» **Problem requirements**: Swap "magnifier icon" for "magnifying glass icon" in the lines starting with the line containing "Task: Open the Serial Monitor magnifier icon" and going through the line containing "Action: point(884,62)", and reproduce those lines without the pictures, leaving everything else unchanged.

» **Material**:
- - - - -
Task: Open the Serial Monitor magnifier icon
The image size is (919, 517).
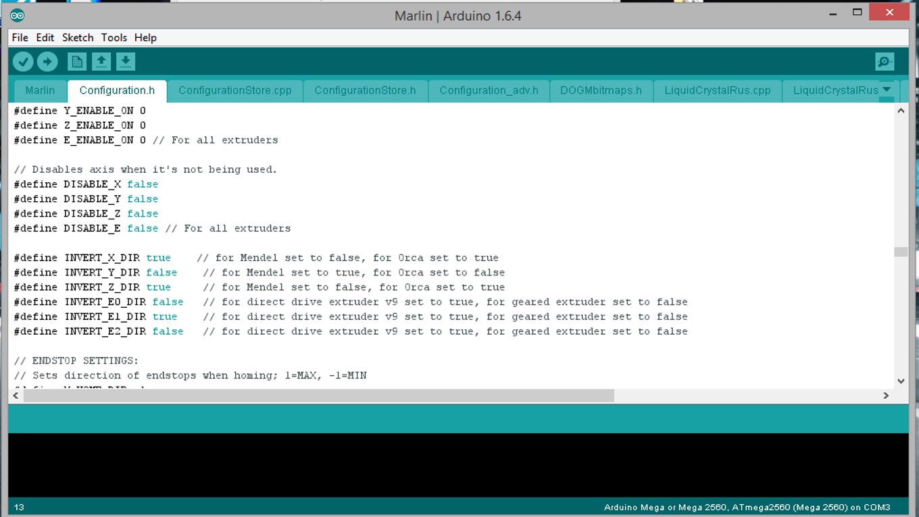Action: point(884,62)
- - - - -
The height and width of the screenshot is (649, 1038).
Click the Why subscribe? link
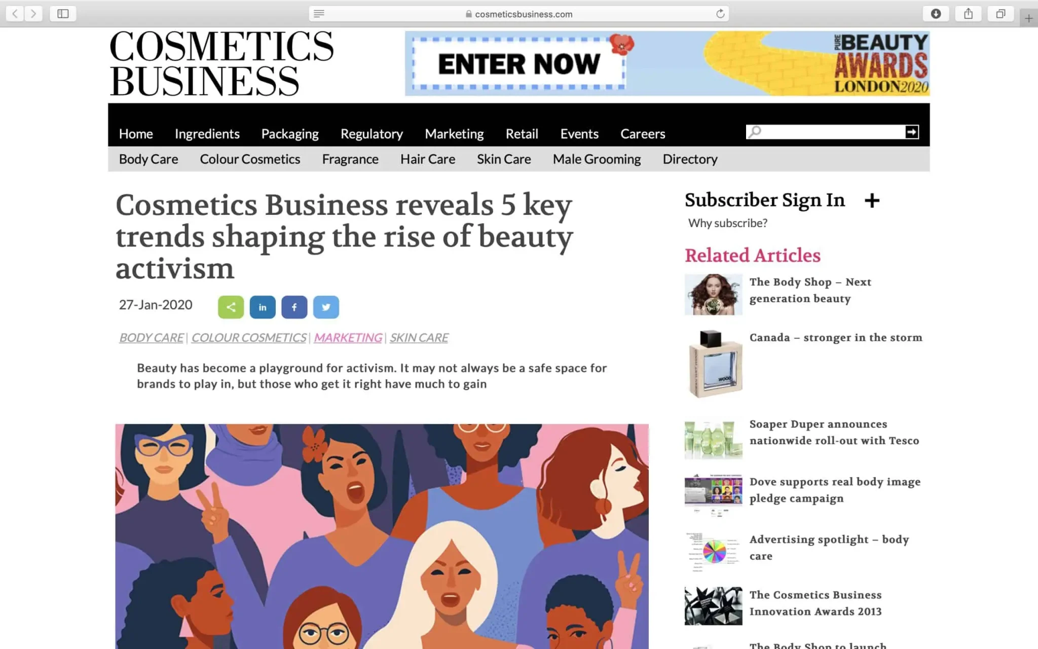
- - - - -
» **Reply to the task**:
Task: Open the Serial Monitor magnifying glass icon
The image size is (919, 517).
Action: point(884,62)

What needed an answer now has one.